The growth in agriculture was 3.8 per cent in April-June. Would that drop?
There would be a fairly sharp drop. I’d expect it to be somewhere under one per cent in the second quarter. That’s when the effect of a bad monsoon will knock in. The first quarter is the harvest season for the previous year and 2013-14 was good, particularly the rabi crop.
The finance ministry is projecting a growth of 5.8 per cent for the year. What is your estimate?
I expect the year to be better because the mood is up. Sentiments have improved enormously and investments are starting to come. Even with the bad monsoon, it can go as high as 6.5 per cent because the turnaround in investments can be very rapid, given the situation we are in.
Trade has not done well in (the) services (sector). What could be the reasons?
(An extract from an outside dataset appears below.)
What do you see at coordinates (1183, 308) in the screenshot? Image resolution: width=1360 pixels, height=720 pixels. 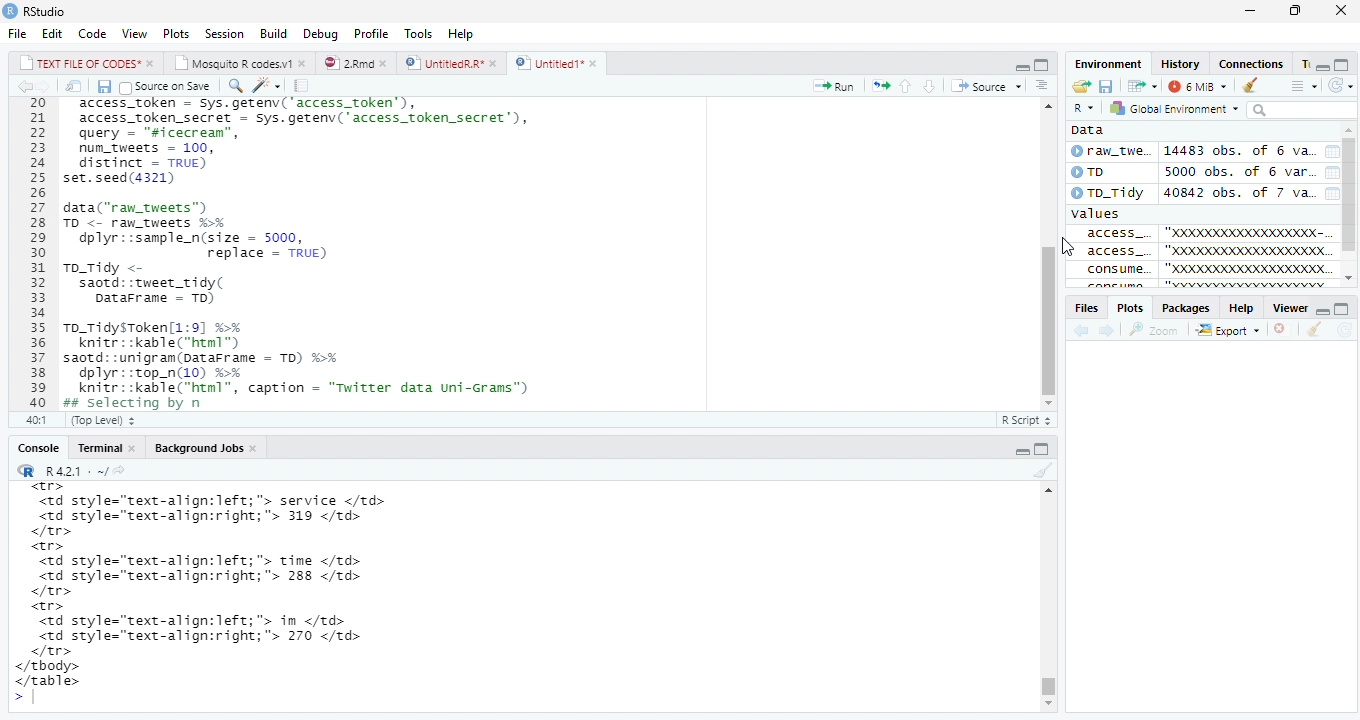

Trade is completely linked to what is happening to the commodity economy, particularly consumption. If consumption growth is low, trade will tend to be lower. Consumption goods did not do that well in the first quarter. It should look up.
If there is a monsoon impact on agriculture, would that affect manufacturing because of a dip in rural demand?
A lot depends on what happens to prices. If these go up, which they might due to a bad monsoon, you might get a situation where rural demand is badly affected.
To what extent could the Supreme Court’s decision on illegal coal mines affect growth prospects?
As it is, we have idle power plants because of insufficient coal. Of the blocks declared illegal, I don’t know how many of those are actually feeding power plants. It could have some impact.
Looking at all the macroeconomic indicators, are green shoots (of growth recovery) visible?
There is evidence of a strong recovery and that is showing in the numbers. Nobody was expecting 5.7 per cent for the first quarter.
We had a new government taking over in the middle of the quarter. How much of the growth can be attributed to a change at the Centre?
The recovery started before the new government took over. Industrial output showed up from March itself. (After the formation of a new government) Essentially, the momentum is positive and that’s showing.